§ **WORK INSTRUCTION**
State how many lines of the entries hold the string "Click", and nothing more.

§ **EXERCISE INPUT**
*** Begin section ***

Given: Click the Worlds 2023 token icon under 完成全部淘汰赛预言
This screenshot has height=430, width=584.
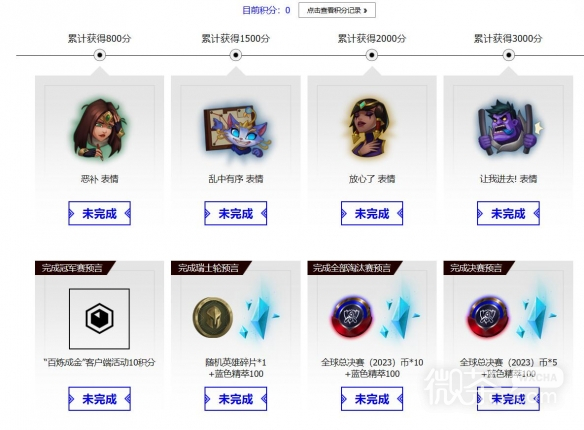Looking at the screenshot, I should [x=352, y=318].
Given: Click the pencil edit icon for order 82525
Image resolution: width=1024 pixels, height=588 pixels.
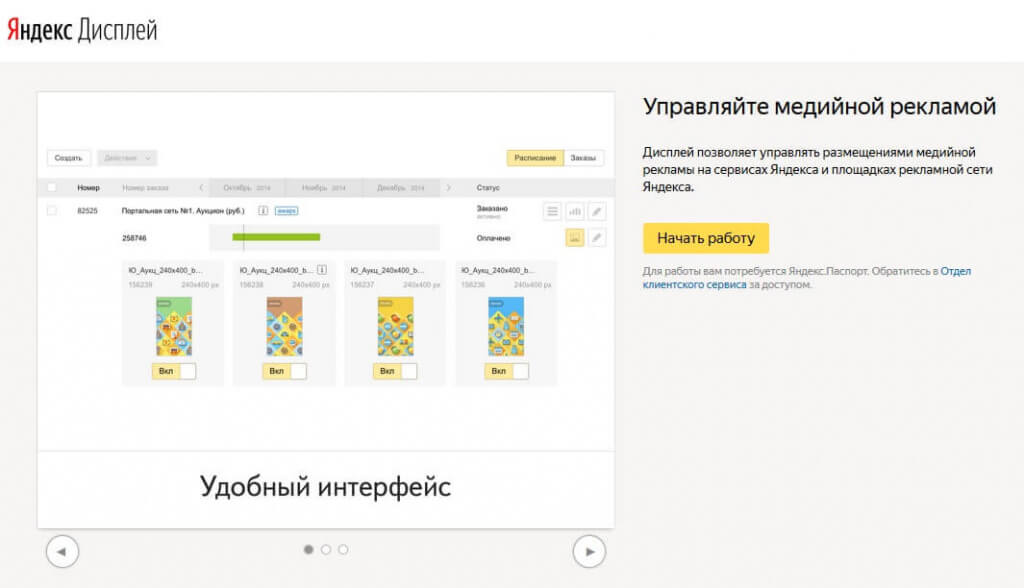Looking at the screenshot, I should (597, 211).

*** End section ***
*** Begin section ***

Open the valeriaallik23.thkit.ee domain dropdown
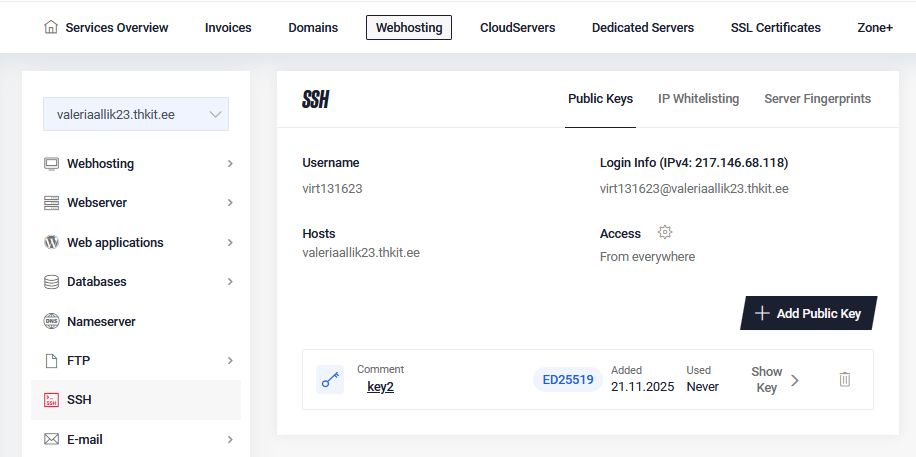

*** End section ***
*** Begin section ***

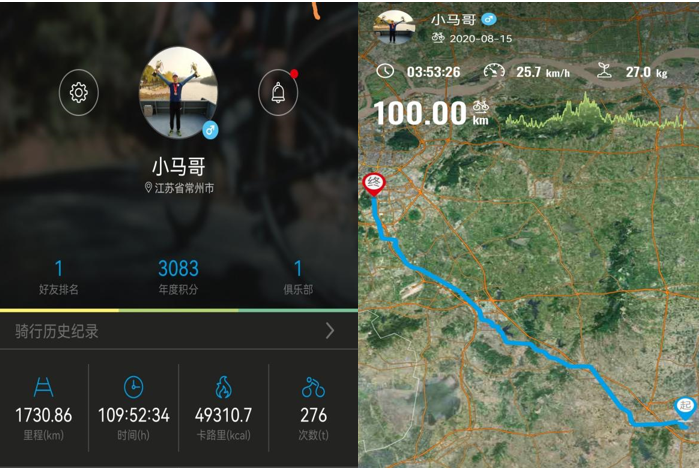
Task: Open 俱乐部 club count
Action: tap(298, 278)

*** End section ***

§ **TASK OUTPUT**
2